◆ PROBLEM DETAILS
In the material below, the required lines run from the one containing "Image resolution: width=367" through the one containing "Task: Click the Carbs section heading". Copy those lines exactly, ends included, and nothing else.
***** DATA UNDER STUDY *****
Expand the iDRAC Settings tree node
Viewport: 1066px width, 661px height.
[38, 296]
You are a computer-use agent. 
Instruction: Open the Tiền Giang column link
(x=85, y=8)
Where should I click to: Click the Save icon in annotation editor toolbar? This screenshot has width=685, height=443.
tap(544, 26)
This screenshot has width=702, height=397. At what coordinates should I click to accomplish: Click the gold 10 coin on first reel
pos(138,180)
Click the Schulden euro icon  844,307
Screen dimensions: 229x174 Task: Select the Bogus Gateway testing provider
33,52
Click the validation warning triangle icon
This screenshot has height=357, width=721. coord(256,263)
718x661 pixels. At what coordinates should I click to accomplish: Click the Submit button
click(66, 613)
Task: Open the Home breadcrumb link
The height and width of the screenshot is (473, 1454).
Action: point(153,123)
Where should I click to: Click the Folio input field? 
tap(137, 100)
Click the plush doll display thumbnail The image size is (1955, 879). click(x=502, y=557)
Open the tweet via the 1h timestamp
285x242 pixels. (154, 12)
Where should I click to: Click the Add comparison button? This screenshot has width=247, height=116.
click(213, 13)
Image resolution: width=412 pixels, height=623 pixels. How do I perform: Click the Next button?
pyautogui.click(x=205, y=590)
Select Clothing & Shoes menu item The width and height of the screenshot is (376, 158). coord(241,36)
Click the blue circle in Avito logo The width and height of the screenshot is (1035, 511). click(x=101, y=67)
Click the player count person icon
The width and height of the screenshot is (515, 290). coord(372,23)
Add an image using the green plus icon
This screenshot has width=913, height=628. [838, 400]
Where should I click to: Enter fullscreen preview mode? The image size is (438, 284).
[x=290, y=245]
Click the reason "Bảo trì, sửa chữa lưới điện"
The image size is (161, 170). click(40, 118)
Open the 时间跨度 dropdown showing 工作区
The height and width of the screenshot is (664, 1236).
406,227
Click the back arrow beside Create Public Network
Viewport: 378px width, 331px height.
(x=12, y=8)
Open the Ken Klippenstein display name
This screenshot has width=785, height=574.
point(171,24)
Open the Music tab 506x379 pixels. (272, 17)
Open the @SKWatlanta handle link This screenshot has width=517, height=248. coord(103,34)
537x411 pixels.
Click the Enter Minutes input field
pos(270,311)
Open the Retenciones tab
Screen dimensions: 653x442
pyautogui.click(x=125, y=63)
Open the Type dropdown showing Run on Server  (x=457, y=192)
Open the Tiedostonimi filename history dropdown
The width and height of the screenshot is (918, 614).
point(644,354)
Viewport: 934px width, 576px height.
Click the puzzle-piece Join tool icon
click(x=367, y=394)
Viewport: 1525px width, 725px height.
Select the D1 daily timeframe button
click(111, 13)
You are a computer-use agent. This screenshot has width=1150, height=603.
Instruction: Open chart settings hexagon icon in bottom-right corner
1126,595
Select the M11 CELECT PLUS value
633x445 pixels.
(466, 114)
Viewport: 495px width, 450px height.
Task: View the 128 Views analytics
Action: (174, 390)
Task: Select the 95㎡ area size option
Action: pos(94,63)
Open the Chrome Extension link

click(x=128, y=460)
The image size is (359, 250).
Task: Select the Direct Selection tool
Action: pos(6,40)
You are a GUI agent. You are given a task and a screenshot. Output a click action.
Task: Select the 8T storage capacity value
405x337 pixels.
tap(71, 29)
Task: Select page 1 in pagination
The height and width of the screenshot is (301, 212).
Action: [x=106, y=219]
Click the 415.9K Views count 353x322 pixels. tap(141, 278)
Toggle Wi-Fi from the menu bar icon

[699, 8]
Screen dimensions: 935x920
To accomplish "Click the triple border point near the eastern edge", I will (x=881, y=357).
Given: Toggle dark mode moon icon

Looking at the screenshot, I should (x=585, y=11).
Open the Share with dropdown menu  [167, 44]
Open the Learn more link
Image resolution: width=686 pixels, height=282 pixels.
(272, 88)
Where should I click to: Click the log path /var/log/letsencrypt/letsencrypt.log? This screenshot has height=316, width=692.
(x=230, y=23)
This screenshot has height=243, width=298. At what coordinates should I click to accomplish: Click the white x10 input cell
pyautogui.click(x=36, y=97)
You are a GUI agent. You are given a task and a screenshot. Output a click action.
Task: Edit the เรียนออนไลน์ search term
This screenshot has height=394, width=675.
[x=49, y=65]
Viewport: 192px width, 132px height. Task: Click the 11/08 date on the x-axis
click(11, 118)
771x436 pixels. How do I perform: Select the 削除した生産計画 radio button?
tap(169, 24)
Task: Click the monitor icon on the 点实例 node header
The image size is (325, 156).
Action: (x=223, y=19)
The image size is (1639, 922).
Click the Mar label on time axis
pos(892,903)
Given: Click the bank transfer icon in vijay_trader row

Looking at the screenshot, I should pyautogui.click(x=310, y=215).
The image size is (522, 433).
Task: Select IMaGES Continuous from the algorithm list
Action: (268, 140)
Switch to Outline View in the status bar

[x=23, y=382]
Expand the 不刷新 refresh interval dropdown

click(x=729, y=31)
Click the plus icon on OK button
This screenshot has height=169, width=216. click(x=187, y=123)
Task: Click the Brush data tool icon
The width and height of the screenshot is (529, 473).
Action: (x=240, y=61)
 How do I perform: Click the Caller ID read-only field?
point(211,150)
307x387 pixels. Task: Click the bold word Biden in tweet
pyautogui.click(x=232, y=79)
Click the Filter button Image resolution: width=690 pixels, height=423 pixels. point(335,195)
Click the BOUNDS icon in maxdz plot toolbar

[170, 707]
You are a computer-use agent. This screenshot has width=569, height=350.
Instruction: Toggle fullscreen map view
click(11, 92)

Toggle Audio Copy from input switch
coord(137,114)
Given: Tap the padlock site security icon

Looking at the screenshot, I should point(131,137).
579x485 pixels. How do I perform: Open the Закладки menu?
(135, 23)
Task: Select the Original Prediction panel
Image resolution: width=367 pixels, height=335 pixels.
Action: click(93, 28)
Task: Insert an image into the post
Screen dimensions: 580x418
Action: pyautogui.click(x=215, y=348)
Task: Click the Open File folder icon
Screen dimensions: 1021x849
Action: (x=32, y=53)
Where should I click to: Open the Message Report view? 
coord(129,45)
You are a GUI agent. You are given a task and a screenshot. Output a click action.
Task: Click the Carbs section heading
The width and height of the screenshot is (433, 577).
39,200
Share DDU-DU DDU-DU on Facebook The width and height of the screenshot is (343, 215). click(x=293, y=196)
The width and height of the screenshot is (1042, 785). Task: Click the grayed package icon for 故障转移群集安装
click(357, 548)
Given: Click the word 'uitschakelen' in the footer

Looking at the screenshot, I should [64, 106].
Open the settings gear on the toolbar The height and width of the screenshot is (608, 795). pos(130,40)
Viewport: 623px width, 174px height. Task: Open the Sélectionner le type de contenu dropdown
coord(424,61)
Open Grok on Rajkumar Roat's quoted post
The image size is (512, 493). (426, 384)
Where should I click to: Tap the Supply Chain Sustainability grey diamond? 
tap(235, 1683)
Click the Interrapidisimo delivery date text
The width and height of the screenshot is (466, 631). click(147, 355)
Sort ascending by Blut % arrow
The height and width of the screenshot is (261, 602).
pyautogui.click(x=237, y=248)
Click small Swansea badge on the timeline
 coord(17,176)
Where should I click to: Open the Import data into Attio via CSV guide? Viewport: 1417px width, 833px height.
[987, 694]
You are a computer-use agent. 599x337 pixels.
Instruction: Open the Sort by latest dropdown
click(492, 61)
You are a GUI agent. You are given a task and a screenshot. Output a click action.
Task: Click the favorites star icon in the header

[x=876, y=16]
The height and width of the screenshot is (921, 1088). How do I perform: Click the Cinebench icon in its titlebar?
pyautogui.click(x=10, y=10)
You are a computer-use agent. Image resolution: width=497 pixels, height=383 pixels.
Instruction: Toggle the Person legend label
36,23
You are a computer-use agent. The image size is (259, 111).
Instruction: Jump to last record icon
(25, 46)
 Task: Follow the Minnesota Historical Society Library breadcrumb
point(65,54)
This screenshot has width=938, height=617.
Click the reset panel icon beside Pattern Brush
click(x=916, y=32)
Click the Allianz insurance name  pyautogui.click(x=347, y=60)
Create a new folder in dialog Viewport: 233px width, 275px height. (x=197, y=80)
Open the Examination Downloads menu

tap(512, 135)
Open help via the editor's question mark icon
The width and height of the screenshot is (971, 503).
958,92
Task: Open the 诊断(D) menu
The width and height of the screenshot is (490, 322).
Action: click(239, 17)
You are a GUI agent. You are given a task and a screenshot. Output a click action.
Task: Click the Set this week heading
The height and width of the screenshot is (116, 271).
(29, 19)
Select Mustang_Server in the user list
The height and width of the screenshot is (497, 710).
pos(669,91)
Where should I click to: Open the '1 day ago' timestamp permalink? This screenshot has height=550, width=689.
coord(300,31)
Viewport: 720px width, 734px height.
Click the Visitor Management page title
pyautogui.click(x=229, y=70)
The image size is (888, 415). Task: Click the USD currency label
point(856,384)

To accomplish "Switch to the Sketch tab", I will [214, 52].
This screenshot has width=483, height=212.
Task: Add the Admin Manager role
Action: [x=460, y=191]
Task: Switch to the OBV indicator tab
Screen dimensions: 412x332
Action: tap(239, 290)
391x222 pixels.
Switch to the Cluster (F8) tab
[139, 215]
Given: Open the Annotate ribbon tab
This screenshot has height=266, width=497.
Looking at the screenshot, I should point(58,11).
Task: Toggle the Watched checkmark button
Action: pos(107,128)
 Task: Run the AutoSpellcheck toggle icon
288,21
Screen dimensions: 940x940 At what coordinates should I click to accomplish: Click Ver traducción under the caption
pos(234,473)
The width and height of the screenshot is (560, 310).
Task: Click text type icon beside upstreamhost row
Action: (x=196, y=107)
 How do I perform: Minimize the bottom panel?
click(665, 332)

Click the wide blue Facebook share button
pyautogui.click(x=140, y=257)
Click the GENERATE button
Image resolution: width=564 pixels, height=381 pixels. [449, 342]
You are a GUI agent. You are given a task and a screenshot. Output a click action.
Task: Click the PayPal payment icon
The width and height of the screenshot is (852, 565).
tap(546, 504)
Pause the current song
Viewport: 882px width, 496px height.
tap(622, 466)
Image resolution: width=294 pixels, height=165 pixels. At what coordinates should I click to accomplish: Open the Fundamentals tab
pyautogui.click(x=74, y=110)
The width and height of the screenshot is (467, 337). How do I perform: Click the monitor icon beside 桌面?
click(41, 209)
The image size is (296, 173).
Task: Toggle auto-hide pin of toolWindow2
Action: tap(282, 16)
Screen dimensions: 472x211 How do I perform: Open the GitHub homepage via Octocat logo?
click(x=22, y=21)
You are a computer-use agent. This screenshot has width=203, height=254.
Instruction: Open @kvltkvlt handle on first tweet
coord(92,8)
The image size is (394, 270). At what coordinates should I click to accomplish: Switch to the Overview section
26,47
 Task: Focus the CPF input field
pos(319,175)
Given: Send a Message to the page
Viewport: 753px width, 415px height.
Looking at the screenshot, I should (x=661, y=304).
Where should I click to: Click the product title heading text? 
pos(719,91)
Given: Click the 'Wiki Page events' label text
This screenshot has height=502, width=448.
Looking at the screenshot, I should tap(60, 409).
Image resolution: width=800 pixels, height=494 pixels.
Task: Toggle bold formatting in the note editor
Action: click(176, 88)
*****
◆ EXERCISE SOLUTION
Image resolution: width=367 pixels, height=335 pixels.
Action: click(93, 28)
Task: Insert an image into the post
Screen dimensions: 580x418
Action: pyautogui.click(x=215, y=348)
Task: Click the Open File folder icon
Screen dimensions: 1021x849
Action: (x=32, y=53)
Where should I click to: Open the Message Report view? 
coord(129,45)
You are a GUI agent. You are given a task and a screenshot. Output a click action.
Task: Click the Carbs section heading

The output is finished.